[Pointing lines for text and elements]

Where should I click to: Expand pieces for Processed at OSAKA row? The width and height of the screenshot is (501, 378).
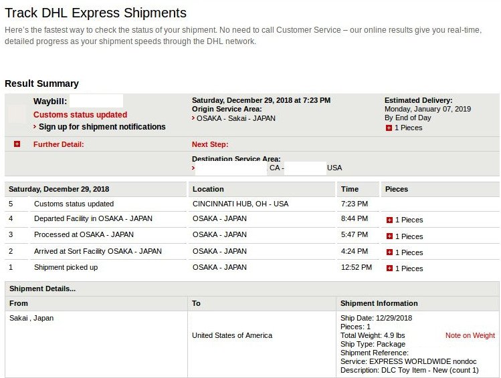(x=389, y=236)
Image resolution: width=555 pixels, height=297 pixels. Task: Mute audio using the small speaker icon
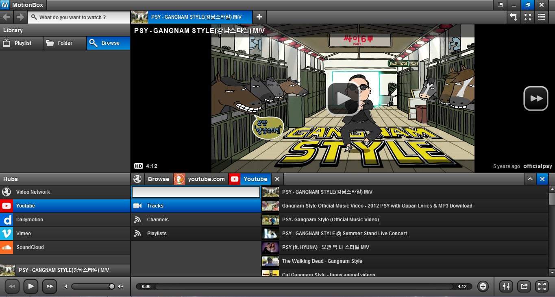point(66,286)
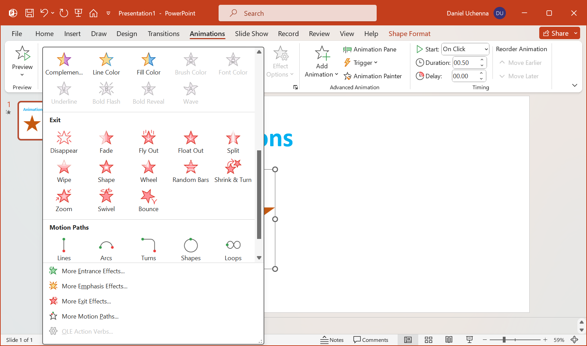Click the Animation Painter icon
The height and width of the screenshot is (346, 587).
pyautogui.click(x=348, y=76)
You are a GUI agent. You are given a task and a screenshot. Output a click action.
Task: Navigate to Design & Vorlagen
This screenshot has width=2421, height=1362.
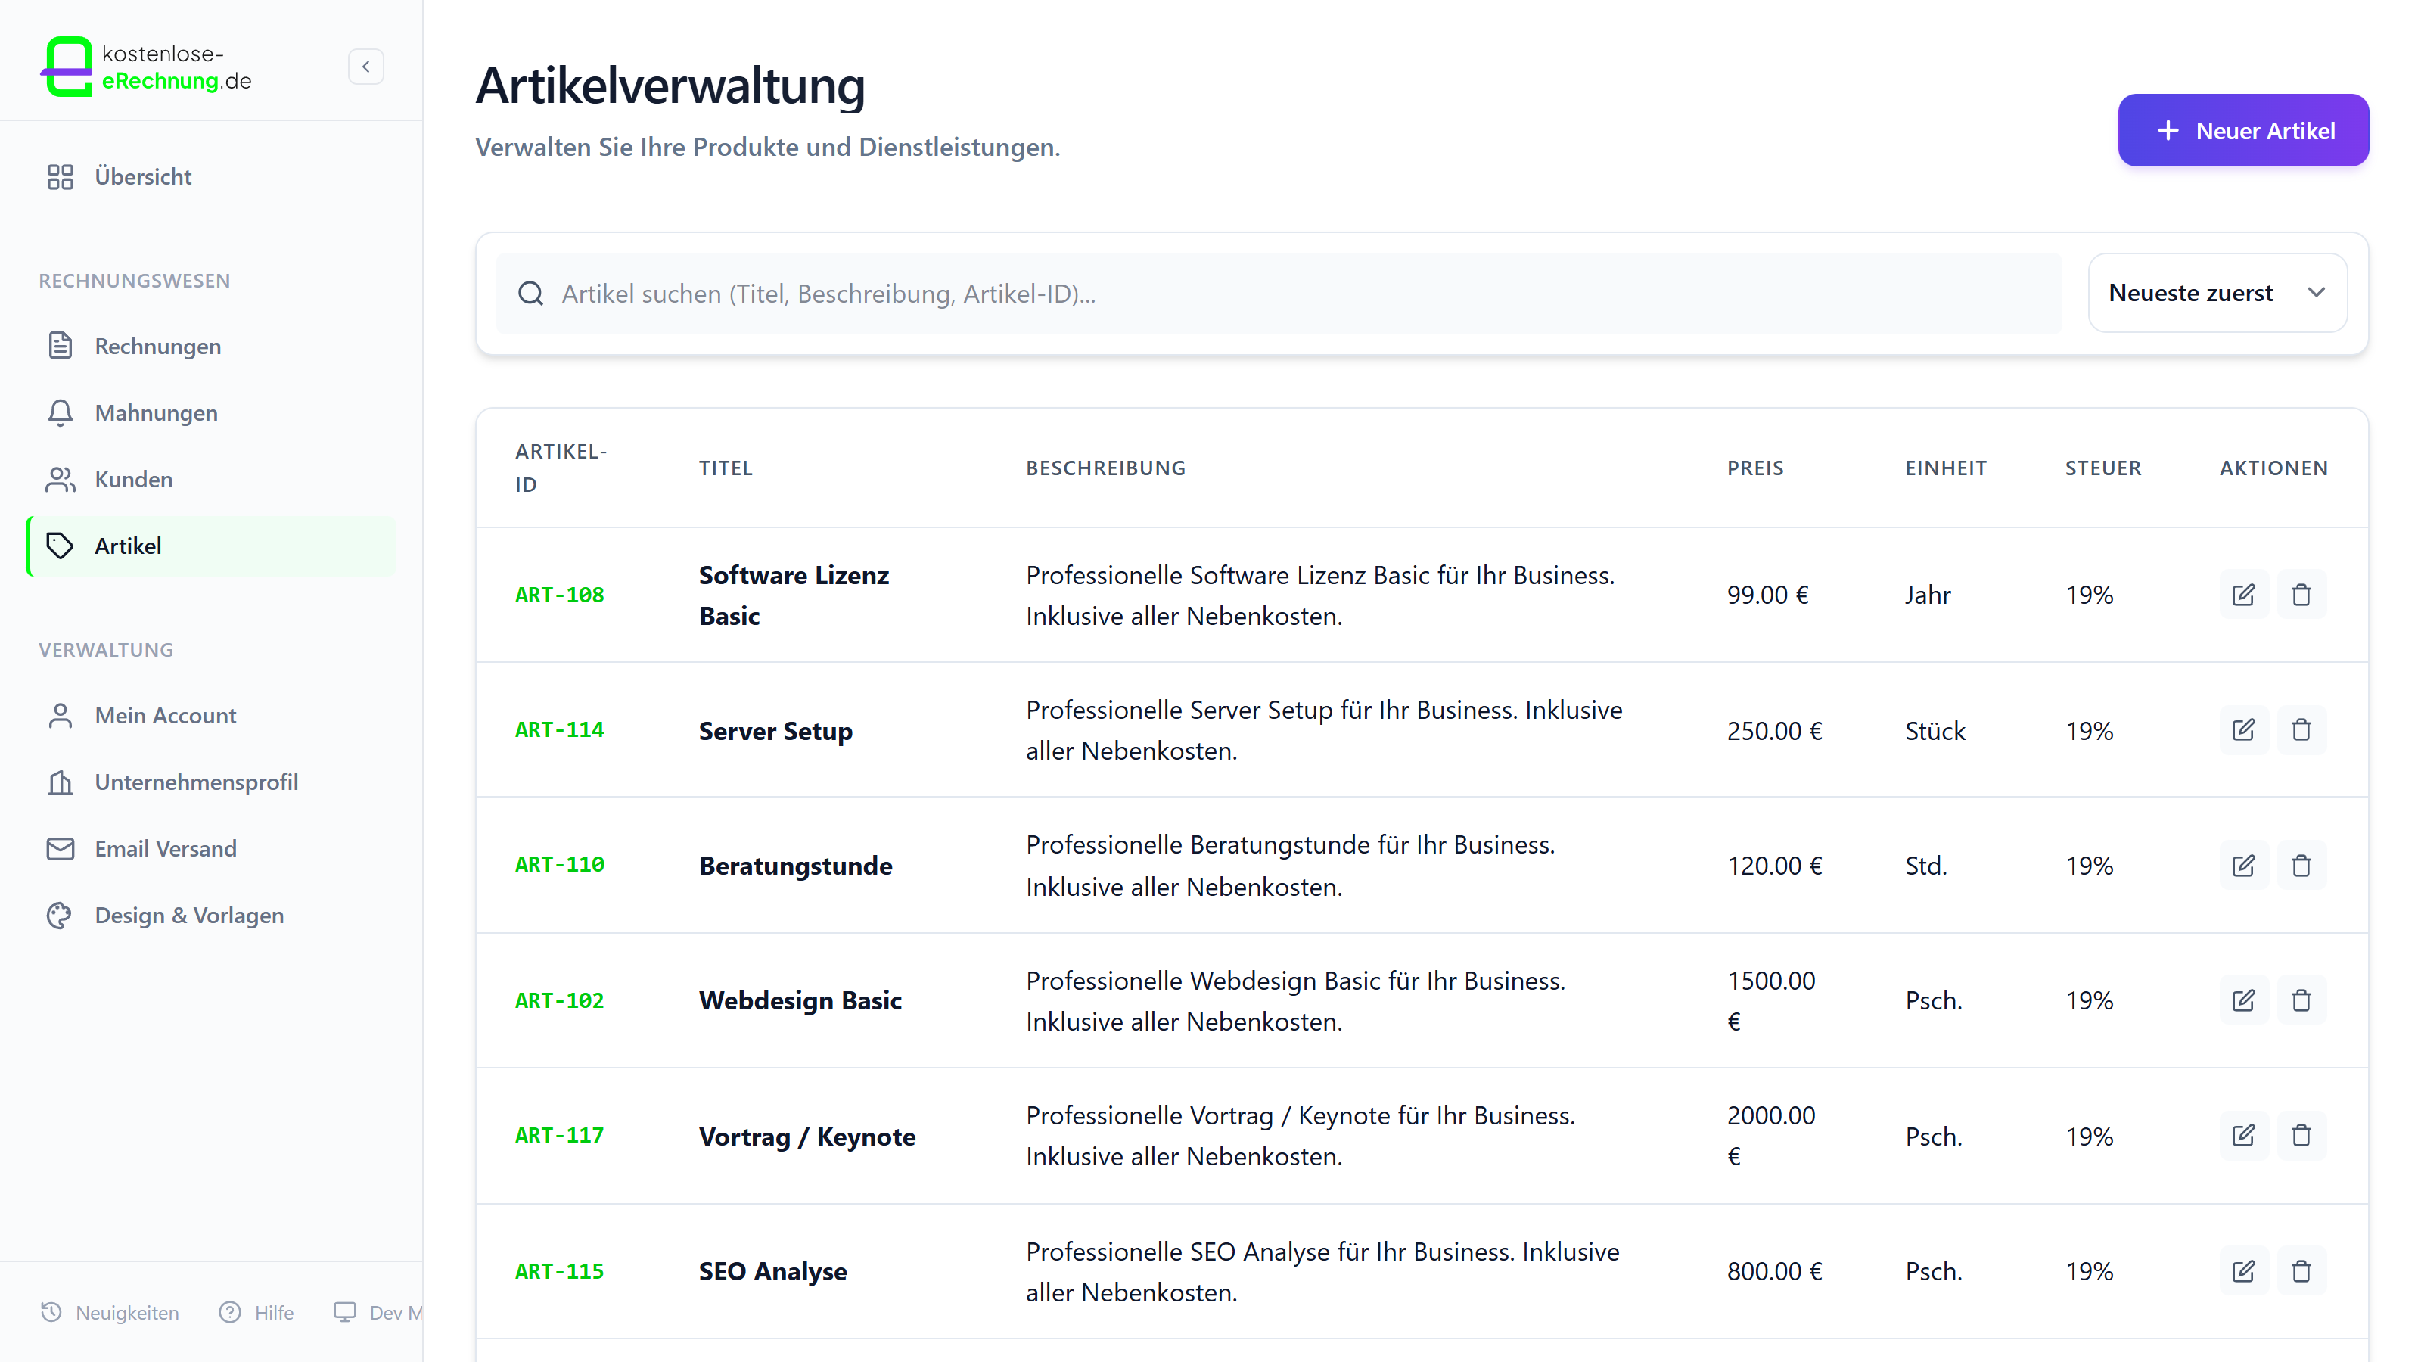point(189,916)
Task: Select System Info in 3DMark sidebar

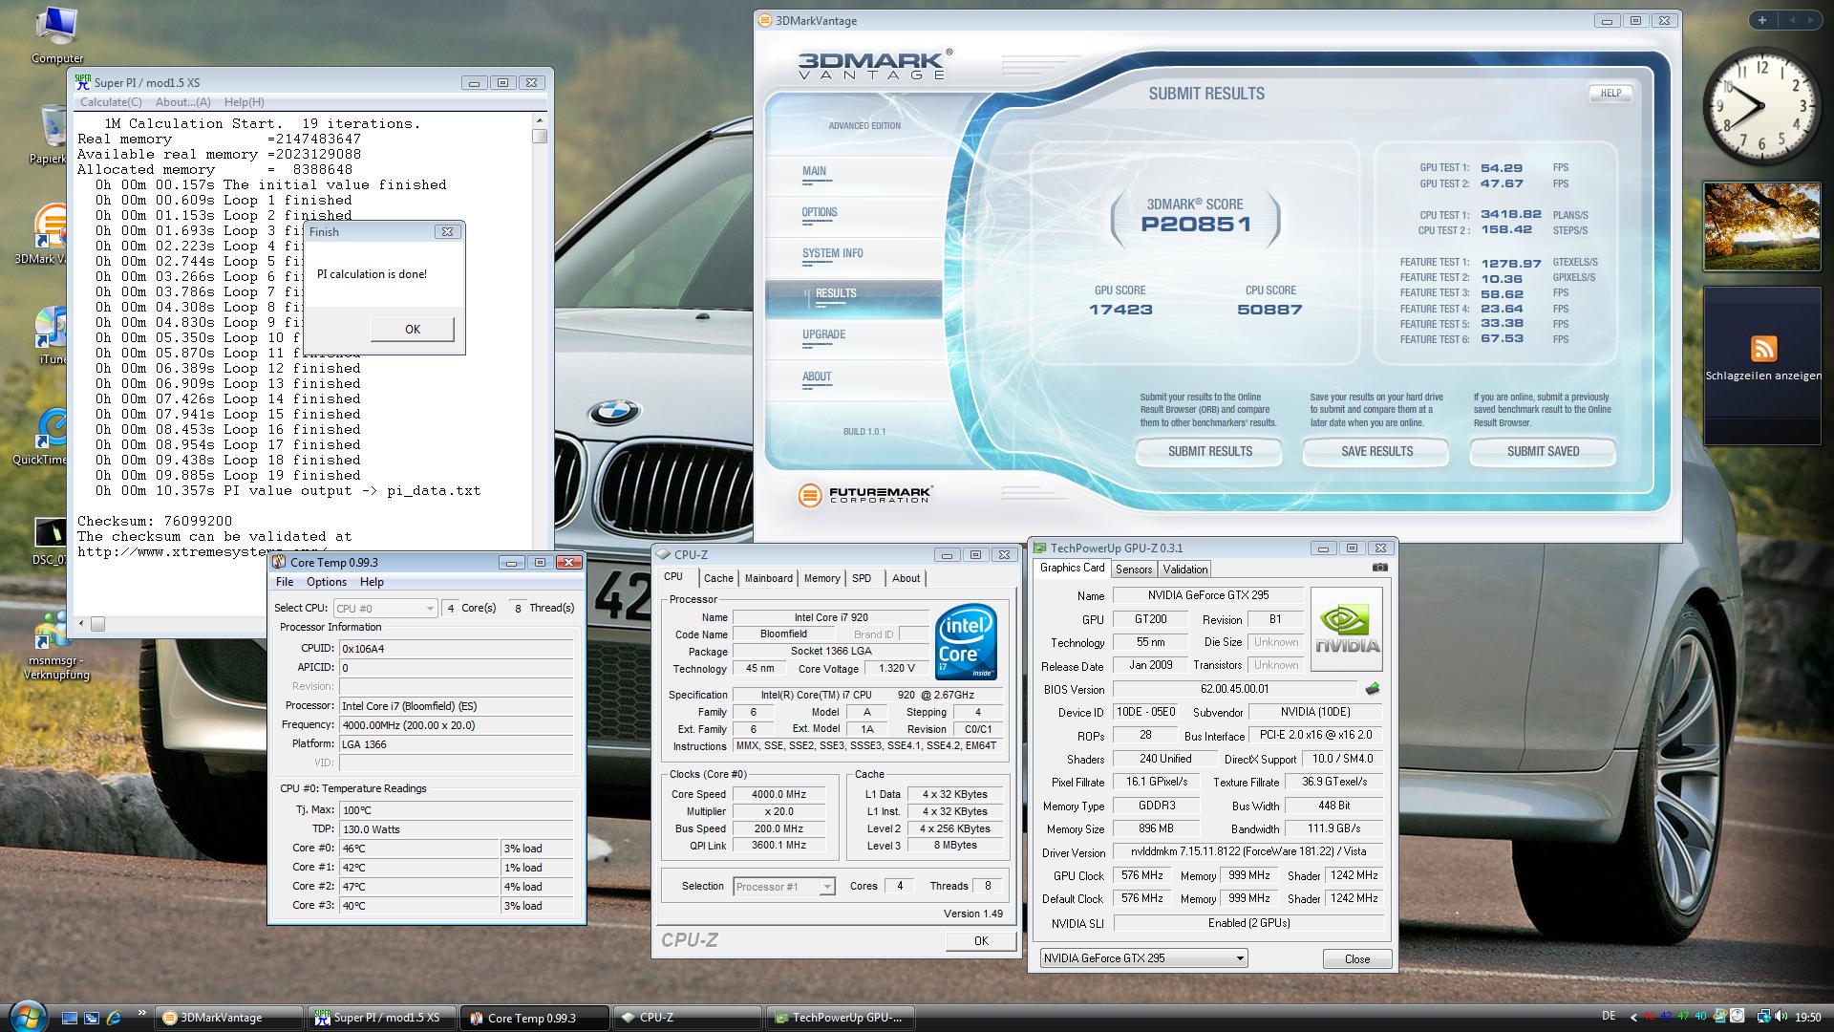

* [TASK TO COMPLETE]: Rewrite all the lines above, swapping "Image resolution" for "Screen size" and changing nothing else. Leave the pictures out.

* [EXERCISE SOLUTION]:
Where should I click to: Expand pieces for Processed at OSAKA row? The width and height of the screenshot is (501, 378).
(x=389, y=236)
Screen size: width=555 pixels, height=297 pixels. Task: Mute audio using the small speaker icon
point(66,286)
Click the Animation Painter icon
The height and width of the screenshot is (346, 587).
pyautogui.click(x=348, y=76)
You are a GUI agent. You are given a task and a screenshot. Output a click action.
Task: Navigate to Design & Vorlagen
This screenshot has width=2421, height=1362.
point(189,916)
Task: Select System Info in 3DMark sidebar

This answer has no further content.